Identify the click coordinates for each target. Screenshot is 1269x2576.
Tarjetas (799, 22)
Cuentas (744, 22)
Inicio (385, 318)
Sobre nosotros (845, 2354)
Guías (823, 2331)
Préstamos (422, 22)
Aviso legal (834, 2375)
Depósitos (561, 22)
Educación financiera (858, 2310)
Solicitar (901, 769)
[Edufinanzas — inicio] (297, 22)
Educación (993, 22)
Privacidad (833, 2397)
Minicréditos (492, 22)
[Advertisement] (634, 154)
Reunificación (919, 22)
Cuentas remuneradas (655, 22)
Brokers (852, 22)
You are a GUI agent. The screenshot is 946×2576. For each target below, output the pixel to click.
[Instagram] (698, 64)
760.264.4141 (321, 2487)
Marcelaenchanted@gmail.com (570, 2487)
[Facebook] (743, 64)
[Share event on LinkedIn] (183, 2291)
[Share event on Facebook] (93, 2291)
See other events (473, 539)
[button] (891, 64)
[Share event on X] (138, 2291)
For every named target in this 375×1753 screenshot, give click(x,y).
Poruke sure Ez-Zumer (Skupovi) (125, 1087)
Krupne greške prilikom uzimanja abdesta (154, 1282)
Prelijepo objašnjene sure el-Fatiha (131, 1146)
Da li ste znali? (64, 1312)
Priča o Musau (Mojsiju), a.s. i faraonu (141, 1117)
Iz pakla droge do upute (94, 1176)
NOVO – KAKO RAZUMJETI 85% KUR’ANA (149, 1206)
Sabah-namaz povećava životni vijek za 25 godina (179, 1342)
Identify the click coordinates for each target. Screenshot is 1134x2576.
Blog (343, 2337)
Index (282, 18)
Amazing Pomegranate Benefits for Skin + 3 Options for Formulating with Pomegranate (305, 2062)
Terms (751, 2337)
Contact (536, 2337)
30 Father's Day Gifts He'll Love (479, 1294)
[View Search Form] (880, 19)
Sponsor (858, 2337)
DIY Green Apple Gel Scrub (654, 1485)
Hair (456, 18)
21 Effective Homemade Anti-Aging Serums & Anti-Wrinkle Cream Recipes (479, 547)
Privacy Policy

========

# Task requirements
Copy all lines of the preceding data that hold the word "target".

# Answer to this exercise
Identify the click coordinates for each target. Screenshot is 1269x2576.
You are a GUI agent. The screenshot is 946×2576. For each target below, output the pixel to click.
For every named target in this 375×1753 screenshot, give click(x,y).
Identify the click coordinates for each target. Screenshot is 1134x2576.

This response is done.